Provided records
--
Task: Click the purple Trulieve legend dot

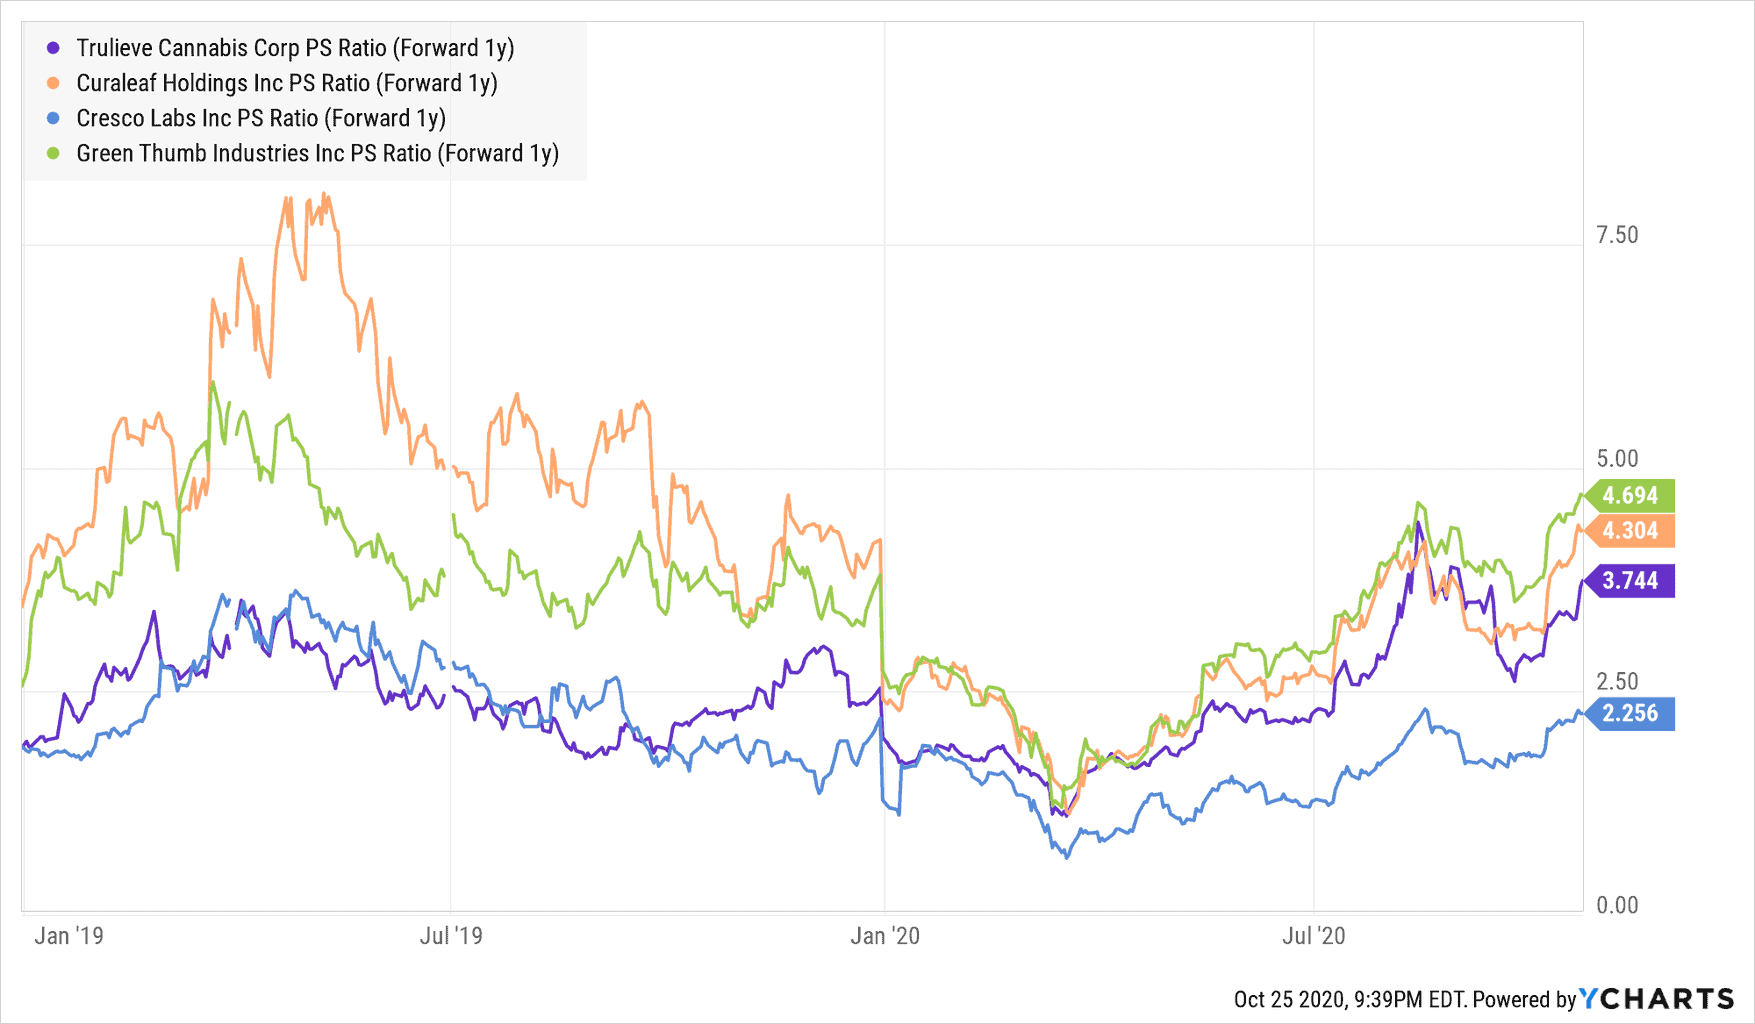Action: click(54, 48)
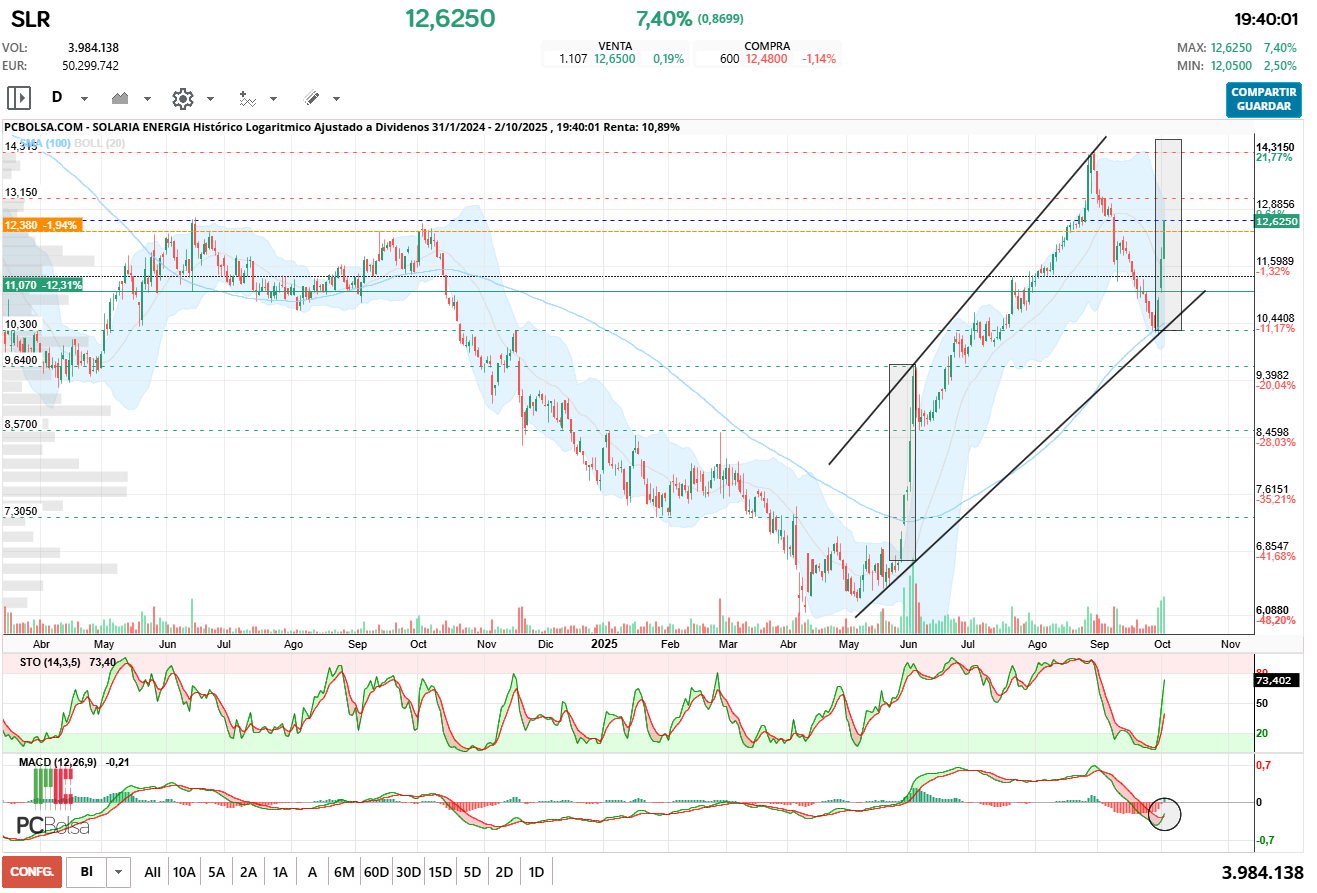The height and width of the screenshot is (893, 1317).
Task: Click the red CONFG. button
Action: (x=32, y=872)
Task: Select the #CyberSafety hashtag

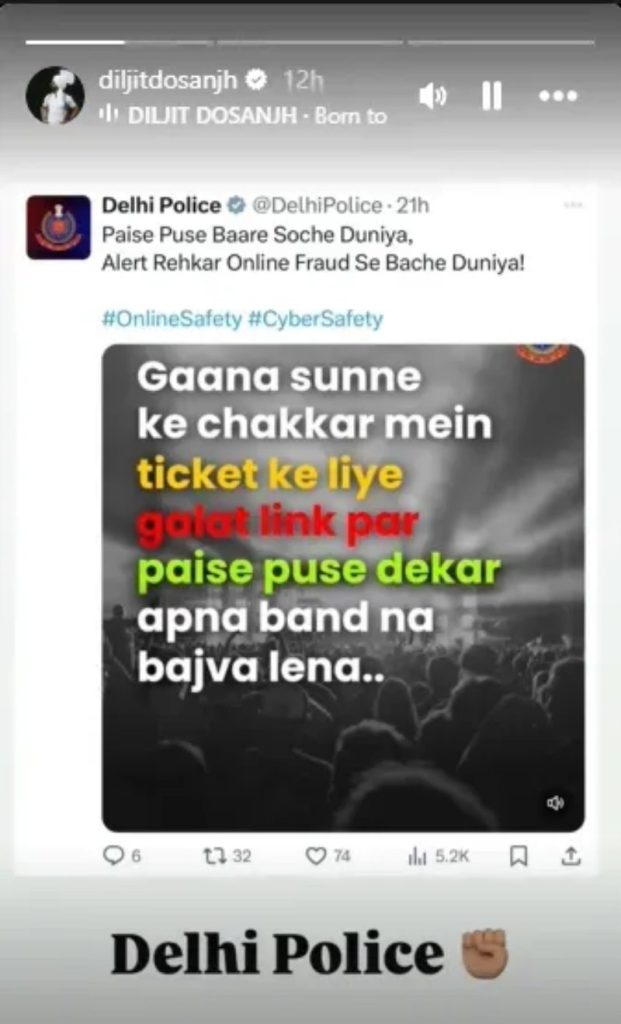Action: [x=315, y=319]
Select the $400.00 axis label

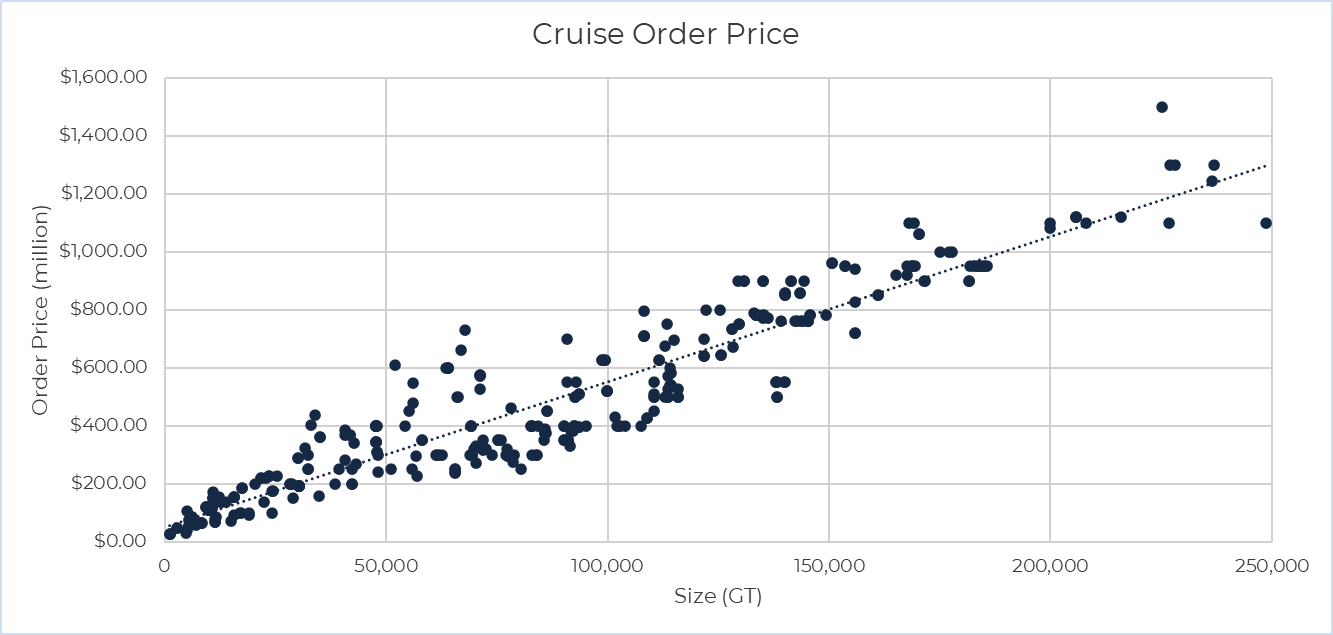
--
Description of the task
A precise copy of each record, with the images removed, should be output.

Output for this exercise
Task: Click the purple Trulieve legend dot

Action: click(54, 48)
The height and width of the screenshot is (893, 1317).
Task: Click the red CONFG. button
Action: (x=32, y=872)
Task: Select the #CyberSafety hashtag

Action: [x=315, y=319]
Select the $400.00 axis label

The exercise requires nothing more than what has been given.